— start of SUPPLIED ENTRIES —

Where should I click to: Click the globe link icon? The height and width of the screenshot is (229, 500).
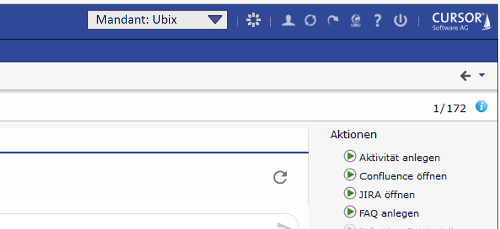point(355,21)

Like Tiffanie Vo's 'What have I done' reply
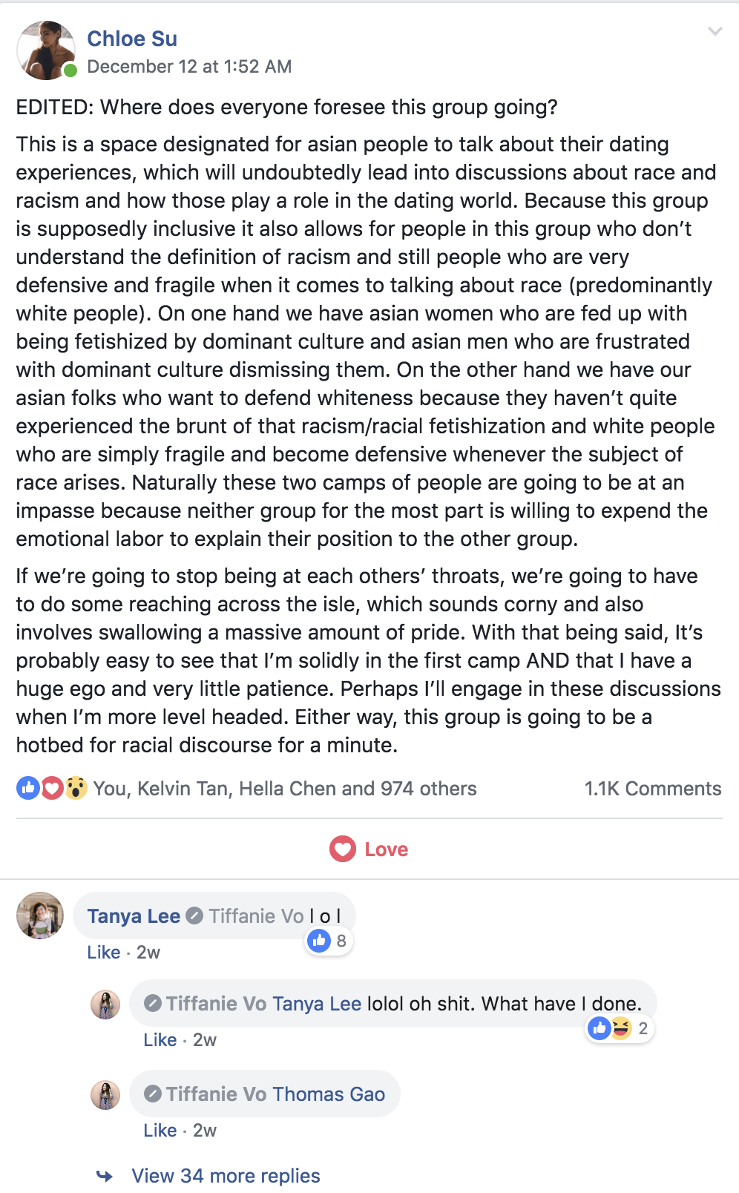160,1040
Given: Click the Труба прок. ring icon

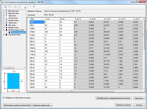Looking at the screenshot, I should pos(6,23).
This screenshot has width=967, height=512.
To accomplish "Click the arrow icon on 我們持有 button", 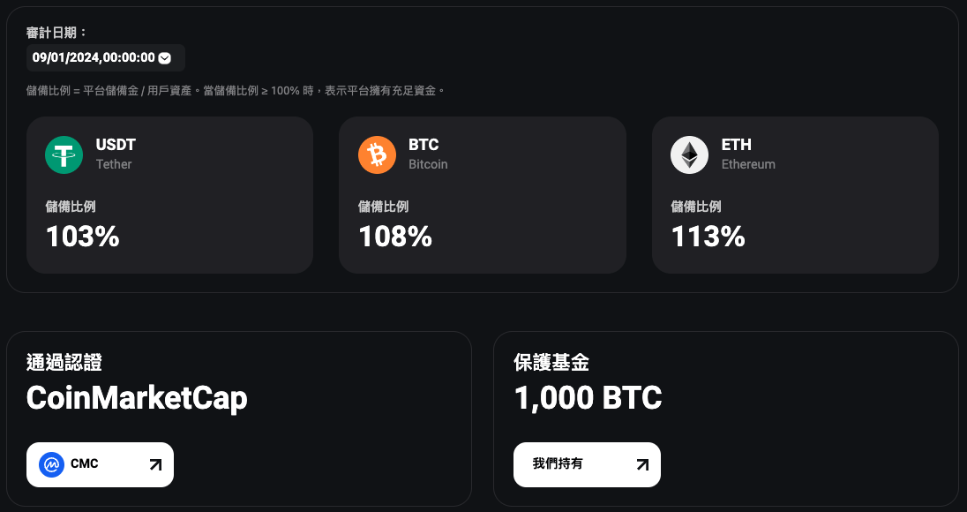I will pos(642,464).
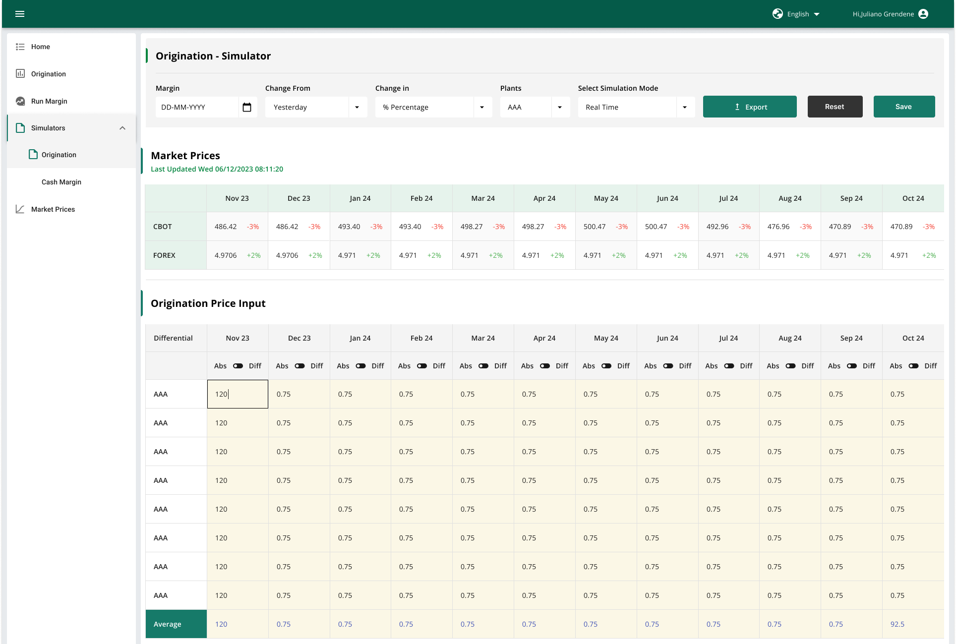Click the Home list icon
Image resolution: width=956 pixels, height=644 pixels.
coord(20,47)
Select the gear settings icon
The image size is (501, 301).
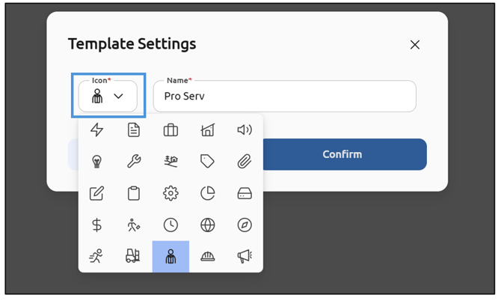(x=170, y=194)
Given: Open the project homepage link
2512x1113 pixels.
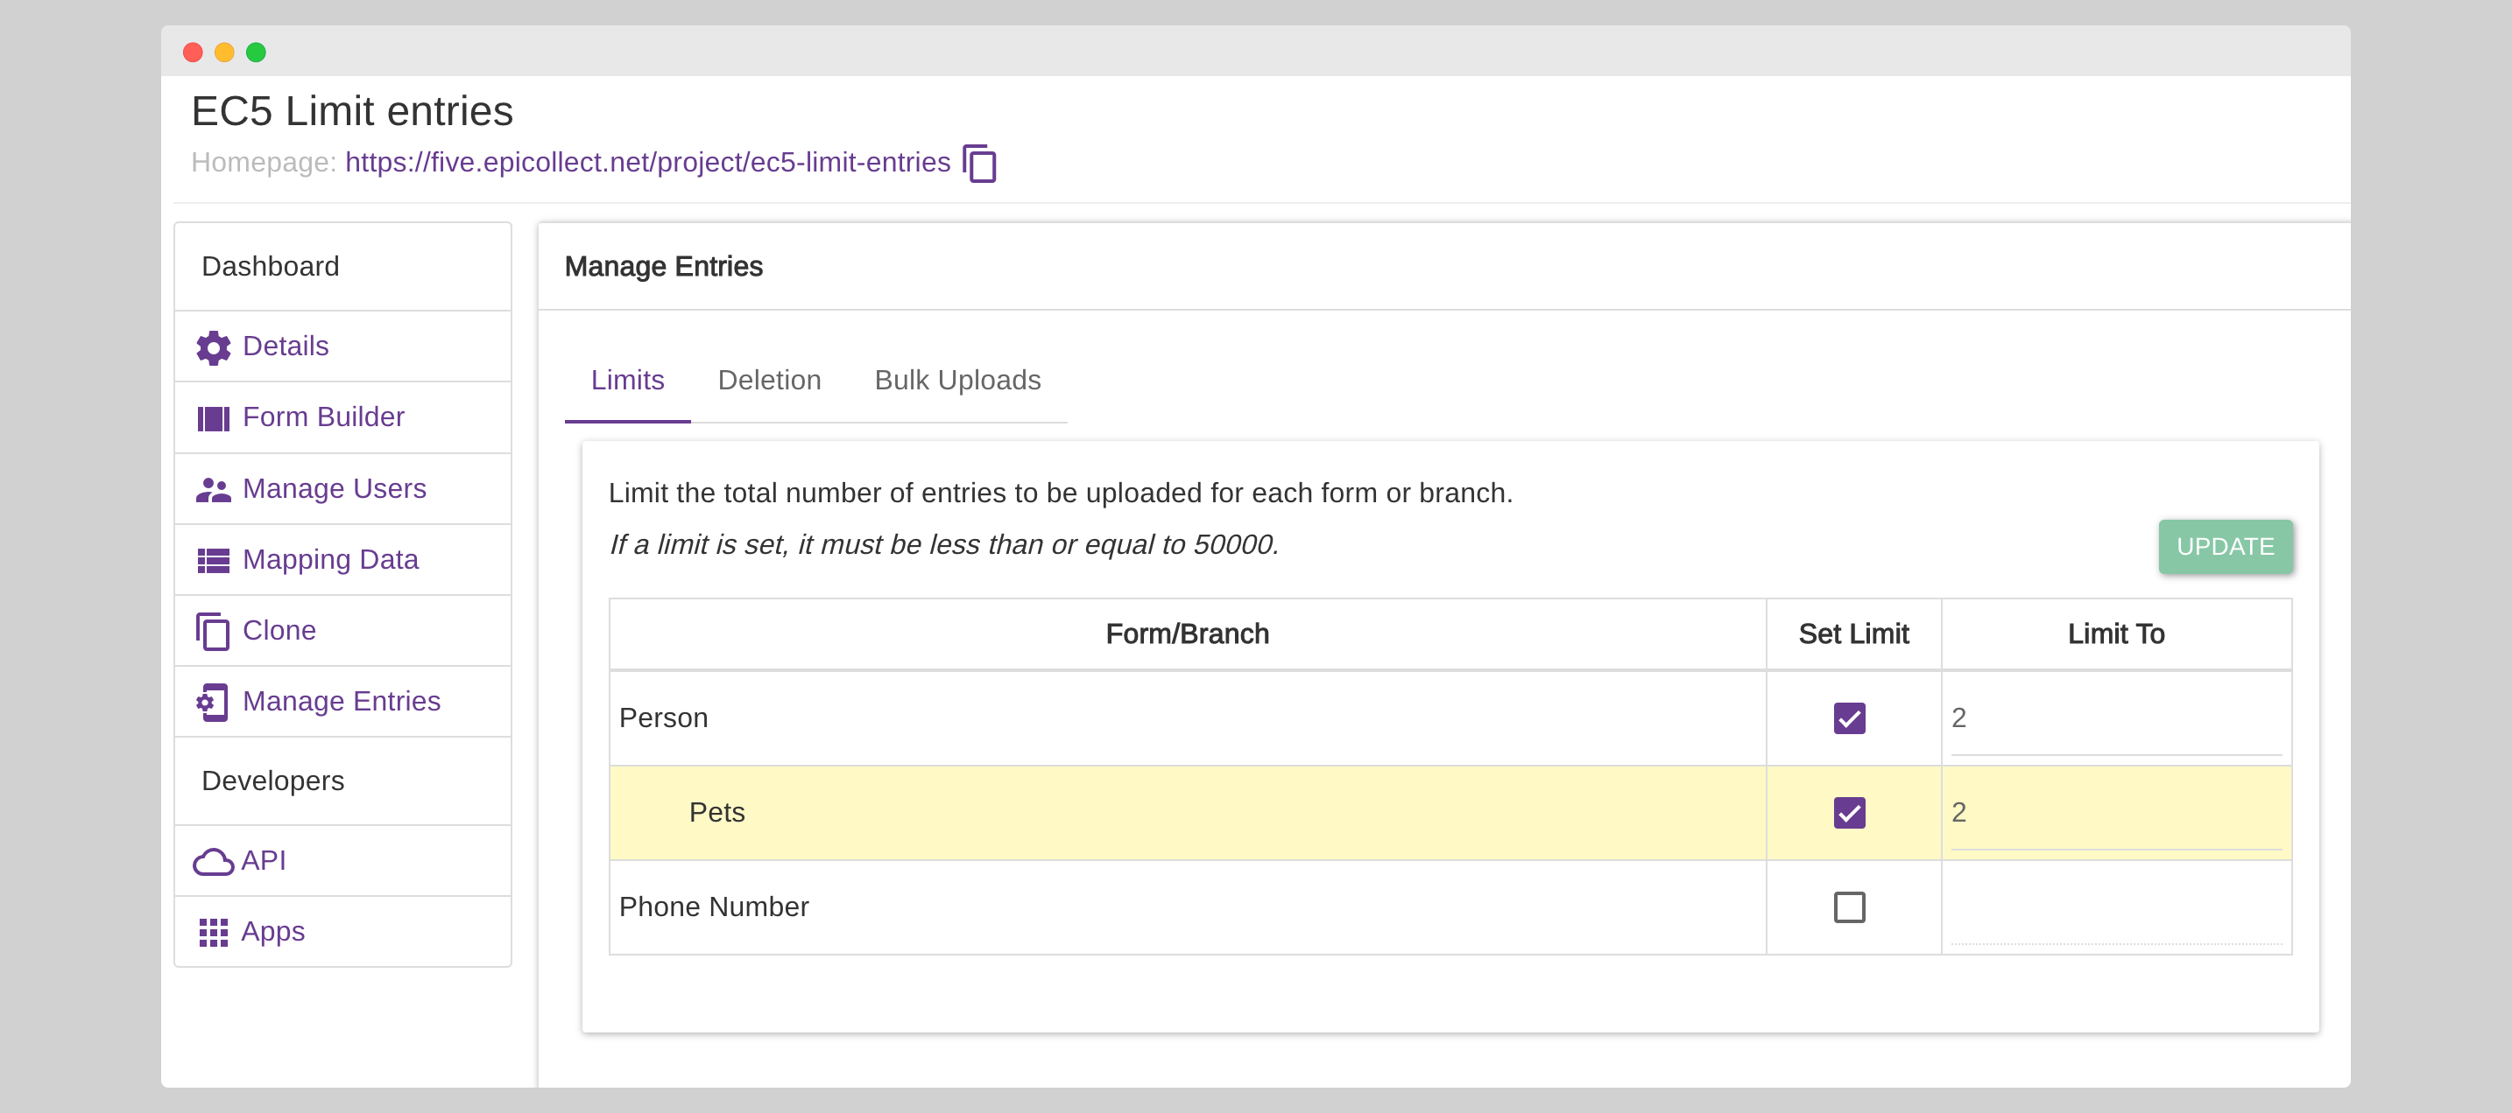Looking at the screenshot, I should click(647, 162).
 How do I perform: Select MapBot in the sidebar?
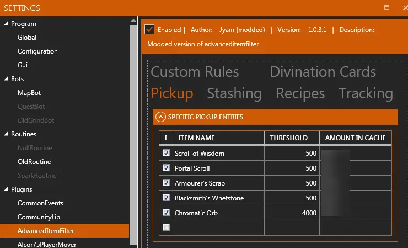click(x=29, y=93)
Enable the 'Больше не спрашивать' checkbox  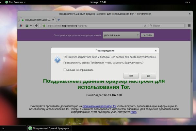[x=64, y=70]
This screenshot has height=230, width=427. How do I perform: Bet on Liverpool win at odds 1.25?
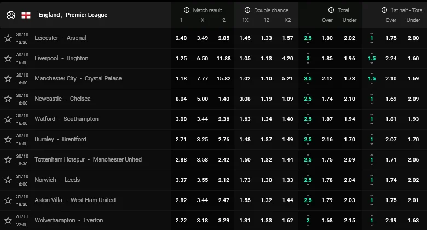[x=181, y=58]
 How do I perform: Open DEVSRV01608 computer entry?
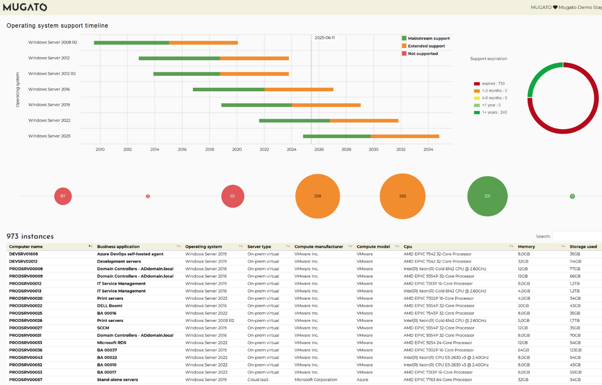click(24, 254)
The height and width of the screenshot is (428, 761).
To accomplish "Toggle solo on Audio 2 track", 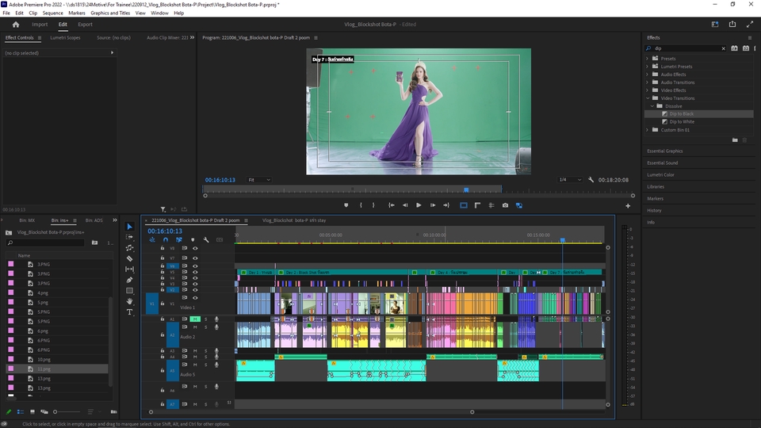I will 205,327.
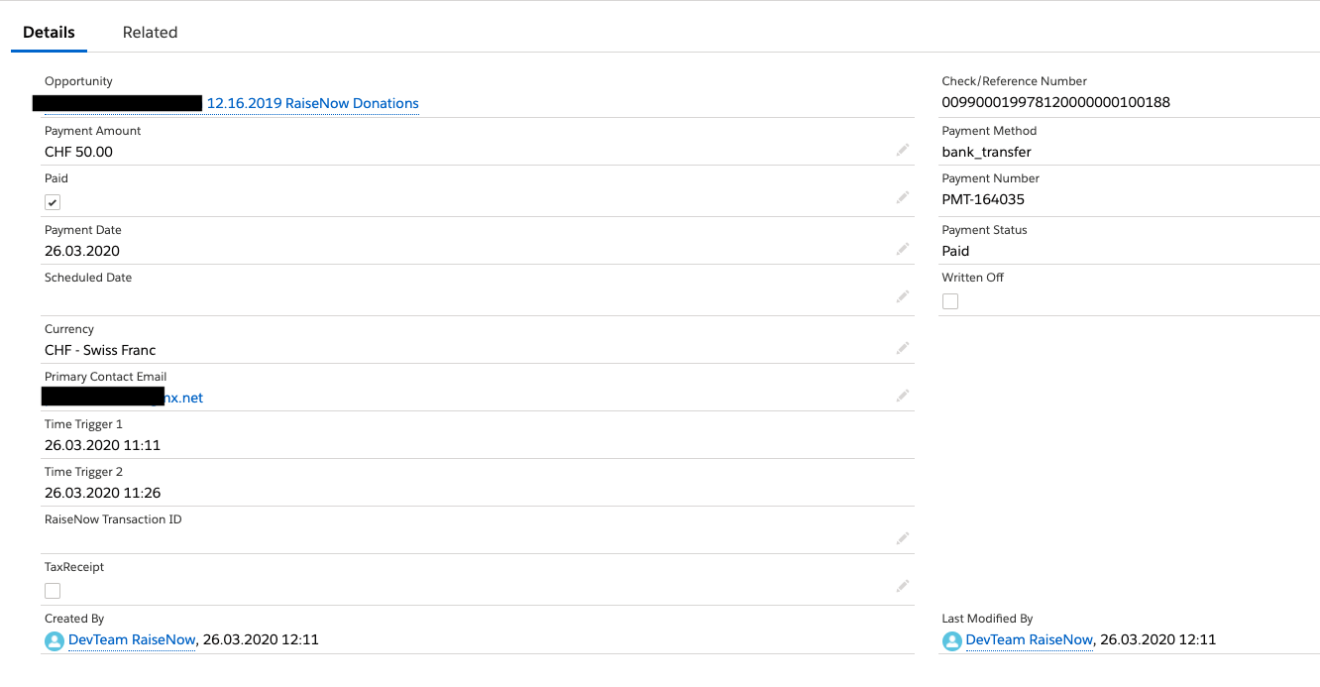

— end of SUPPLIED ENTRIES —

__REQUIRED TASK__: Pick out each line in the items above that contains the word "Select" and copy it in full. Case counts when you match the word.

__EXPECTED ANSWER__:
Select the gear settings icon
 How do I perform: Select MapBot in the sidebar?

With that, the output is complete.